### DATA EXTRACT
------------------------------------------------------------------------

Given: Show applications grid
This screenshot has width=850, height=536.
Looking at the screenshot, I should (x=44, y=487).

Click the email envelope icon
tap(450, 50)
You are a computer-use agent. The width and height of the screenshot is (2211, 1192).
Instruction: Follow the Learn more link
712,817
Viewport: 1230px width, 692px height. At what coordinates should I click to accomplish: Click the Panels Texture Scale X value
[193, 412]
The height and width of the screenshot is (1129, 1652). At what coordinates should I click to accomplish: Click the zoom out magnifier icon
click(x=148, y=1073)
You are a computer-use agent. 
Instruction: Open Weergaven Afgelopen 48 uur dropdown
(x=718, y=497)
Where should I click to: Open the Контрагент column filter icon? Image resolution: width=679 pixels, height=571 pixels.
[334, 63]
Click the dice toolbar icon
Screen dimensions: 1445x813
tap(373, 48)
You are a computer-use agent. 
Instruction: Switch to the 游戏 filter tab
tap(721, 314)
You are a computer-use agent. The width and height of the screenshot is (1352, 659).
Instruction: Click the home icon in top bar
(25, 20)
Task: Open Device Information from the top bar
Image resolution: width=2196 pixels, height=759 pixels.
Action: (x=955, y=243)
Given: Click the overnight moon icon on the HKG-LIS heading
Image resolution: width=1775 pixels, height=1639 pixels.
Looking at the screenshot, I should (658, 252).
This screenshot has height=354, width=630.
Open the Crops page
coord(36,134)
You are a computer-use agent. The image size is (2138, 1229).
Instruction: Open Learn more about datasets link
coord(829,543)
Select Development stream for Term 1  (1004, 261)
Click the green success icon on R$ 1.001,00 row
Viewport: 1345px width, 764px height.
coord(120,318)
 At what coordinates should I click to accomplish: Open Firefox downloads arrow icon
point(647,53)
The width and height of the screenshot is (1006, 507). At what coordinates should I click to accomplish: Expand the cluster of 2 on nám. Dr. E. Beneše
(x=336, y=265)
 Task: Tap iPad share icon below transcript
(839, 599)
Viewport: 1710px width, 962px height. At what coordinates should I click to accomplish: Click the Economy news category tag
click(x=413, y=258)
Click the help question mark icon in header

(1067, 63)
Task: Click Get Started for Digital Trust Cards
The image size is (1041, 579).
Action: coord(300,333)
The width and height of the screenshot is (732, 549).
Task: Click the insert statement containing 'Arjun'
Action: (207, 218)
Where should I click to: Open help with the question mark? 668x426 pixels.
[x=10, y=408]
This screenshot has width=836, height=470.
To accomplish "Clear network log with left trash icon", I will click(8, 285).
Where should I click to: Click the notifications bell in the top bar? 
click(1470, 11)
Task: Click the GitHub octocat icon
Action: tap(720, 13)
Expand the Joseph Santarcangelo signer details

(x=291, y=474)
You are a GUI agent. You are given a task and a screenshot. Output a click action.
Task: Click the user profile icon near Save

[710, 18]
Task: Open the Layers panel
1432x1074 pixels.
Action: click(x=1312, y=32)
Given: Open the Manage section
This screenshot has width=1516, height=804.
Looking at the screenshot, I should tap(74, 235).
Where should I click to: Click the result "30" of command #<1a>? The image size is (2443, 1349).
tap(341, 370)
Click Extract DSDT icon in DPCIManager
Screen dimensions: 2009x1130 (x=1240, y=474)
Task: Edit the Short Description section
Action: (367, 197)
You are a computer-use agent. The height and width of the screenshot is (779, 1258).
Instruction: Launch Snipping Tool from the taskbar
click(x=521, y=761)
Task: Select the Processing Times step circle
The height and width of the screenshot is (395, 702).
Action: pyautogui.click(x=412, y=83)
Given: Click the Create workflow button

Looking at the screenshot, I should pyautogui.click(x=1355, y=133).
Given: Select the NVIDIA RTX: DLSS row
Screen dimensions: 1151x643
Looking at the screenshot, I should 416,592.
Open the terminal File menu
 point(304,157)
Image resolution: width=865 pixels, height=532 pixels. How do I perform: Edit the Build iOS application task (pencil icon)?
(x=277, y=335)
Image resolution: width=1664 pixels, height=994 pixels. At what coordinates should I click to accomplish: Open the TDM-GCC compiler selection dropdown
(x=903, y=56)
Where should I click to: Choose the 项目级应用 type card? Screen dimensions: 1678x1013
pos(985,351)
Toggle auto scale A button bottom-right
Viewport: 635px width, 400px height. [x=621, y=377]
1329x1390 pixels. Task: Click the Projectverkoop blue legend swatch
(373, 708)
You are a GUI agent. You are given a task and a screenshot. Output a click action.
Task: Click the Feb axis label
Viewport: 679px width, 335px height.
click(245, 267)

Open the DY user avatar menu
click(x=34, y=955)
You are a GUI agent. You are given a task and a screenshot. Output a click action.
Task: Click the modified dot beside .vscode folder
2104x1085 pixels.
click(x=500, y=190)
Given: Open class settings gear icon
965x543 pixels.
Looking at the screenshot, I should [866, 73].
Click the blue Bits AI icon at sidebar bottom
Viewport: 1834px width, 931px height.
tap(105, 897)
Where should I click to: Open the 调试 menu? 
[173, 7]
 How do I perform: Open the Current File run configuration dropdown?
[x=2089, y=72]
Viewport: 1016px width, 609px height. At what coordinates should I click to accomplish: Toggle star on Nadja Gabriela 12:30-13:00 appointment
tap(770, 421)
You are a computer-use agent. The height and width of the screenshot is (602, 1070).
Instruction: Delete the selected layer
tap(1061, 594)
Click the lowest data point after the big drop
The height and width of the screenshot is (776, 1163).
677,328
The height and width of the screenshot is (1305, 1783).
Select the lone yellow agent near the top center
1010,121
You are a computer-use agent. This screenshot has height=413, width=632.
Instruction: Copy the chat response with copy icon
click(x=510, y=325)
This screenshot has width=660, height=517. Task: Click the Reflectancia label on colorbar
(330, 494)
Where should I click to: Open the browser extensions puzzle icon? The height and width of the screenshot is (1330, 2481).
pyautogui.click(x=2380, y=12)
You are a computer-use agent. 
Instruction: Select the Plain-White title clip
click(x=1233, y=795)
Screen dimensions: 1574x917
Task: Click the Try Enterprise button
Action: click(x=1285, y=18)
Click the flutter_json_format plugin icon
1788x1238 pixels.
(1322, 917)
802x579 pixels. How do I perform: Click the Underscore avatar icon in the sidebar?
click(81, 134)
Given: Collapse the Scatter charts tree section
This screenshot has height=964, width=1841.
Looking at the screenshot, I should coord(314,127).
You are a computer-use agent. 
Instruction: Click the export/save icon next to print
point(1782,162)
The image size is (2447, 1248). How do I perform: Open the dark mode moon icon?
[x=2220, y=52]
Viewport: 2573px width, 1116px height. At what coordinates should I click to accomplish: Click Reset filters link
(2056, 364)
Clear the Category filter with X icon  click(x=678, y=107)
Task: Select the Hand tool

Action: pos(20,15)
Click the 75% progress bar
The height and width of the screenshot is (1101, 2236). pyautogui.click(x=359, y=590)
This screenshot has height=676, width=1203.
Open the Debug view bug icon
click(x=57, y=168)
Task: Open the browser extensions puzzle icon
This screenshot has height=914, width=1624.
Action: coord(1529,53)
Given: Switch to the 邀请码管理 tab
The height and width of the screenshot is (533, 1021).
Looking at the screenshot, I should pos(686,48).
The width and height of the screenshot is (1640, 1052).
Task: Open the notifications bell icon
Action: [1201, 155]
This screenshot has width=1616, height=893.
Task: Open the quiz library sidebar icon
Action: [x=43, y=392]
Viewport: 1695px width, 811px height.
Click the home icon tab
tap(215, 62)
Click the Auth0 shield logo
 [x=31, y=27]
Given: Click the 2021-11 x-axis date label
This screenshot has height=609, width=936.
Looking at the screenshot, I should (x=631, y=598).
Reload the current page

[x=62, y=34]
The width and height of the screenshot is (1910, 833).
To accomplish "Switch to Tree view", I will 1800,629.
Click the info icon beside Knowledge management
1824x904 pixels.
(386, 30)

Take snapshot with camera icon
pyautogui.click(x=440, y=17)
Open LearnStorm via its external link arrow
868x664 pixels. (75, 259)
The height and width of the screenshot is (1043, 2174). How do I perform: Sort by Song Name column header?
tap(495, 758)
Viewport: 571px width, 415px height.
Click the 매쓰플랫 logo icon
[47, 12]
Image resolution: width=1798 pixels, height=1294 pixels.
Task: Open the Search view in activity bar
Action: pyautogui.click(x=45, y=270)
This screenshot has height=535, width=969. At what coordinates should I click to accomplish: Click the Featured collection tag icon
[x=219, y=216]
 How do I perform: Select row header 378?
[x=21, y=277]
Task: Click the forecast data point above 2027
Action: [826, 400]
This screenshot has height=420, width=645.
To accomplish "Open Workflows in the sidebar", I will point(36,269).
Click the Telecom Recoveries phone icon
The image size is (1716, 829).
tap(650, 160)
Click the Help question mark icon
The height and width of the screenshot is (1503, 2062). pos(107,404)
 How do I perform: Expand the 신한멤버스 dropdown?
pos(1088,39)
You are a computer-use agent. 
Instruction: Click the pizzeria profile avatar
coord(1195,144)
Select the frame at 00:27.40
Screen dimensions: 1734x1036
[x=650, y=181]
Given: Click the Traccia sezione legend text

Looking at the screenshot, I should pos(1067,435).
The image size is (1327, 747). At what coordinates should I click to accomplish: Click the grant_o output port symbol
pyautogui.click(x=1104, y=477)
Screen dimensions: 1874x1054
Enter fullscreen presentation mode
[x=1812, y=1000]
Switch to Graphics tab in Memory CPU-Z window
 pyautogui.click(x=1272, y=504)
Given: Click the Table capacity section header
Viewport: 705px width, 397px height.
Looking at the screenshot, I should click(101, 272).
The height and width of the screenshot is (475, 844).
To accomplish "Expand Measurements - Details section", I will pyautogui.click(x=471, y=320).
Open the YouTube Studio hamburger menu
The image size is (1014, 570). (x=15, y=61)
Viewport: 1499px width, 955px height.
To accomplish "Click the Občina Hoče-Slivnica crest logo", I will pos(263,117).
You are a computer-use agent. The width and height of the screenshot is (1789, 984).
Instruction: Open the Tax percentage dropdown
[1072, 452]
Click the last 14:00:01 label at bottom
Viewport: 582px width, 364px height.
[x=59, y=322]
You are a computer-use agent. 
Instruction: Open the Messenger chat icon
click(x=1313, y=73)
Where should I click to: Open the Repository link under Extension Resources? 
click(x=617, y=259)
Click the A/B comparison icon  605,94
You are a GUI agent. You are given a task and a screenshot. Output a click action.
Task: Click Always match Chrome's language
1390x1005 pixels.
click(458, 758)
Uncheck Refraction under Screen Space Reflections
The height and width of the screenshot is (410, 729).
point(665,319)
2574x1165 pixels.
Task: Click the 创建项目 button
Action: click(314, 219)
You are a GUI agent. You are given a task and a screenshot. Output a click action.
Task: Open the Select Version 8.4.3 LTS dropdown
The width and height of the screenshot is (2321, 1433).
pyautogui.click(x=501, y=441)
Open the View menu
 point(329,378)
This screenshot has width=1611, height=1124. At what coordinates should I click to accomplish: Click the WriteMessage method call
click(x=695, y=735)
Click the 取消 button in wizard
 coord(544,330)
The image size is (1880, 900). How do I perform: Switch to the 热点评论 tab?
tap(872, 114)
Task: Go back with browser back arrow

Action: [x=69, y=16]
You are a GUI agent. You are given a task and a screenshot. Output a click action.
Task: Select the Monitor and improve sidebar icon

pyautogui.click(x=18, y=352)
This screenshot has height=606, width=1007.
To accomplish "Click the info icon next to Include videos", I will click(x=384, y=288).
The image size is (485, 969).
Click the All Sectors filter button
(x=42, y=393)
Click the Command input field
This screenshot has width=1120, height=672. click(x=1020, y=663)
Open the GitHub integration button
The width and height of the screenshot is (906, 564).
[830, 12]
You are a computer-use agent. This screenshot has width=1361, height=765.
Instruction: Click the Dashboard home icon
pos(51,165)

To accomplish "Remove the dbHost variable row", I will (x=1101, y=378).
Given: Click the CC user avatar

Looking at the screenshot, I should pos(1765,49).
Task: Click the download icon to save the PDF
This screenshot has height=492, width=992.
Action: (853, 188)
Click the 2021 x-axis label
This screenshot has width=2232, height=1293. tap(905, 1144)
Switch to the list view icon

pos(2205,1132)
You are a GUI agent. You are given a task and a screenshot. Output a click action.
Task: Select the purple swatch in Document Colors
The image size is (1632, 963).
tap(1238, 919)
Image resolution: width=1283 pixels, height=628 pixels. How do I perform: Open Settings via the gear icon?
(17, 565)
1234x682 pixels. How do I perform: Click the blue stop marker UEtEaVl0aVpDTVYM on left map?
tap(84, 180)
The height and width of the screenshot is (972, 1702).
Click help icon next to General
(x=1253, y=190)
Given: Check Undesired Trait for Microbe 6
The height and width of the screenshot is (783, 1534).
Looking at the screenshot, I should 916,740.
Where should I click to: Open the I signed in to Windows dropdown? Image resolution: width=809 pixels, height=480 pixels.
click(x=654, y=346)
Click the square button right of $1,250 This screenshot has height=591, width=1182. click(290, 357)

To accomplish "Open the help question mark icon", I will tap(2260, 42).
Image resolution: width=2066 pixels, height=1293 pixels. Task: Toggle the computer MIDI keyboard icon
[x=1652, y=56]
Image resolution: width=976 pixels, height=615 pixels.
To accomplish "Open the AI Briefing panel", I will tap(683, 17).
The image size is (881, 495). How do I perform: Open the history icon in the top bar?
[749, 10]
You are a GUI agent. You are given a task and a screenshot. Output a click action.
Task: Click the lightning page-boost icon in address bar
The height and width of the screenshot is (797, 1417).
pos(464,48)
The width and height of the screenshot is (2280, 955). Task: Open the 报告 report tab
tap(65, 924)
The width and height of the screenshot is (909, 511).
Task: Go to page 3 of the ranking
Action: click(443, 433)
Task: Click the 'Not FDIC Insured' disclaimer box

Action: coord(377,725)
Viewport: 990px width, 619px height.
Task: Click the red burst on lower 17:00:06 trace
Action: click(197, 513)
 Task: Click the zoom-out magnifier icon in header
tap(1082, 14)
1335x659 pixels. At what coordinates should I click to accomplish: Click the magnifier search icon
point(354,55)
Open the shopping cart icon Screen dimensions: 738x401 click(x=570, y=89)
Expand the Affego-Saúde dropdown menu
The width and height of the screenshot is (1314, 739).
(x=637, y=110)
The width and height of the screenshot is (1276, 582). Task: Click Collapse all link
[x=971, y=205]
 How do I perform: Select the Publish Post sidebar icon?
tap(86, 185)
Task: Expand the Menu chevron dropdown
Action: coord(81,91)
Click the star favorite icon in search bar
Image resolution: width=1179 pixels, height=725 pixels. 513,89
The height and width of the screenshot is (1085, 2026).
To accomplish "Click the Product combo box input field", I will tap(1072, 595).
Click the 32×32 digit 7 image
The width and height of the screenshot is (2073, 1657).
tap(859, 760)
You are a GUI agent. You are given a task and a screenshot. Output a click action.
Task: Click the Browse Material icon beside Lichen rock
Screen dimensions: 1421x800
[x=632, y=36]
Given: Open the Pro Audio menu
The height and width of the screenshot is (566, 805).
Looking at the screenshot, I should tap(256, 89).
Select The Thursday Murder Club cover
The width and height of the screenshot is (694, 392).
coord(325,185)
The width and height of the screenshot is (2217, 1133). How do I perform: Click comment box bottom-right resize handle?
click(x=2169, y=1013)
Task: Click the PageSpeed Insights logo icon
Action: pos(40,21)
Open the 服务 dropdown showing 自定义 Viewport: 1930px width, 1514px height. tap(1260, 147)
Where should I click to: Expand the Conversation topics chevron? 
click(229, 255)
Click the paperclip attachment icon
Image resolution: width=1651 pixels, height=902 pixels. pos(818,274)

------------------------------------------------------------------------

### YOUR INSTRUCTIONS
Check each line above for "beside" and return the ones that have it.

### TASK RESPONSE
Task: Click the modified dot beside .vscode folder
Click the info icon beside Knowledge management
Task: Click the Browse Material icon beside Lichen rock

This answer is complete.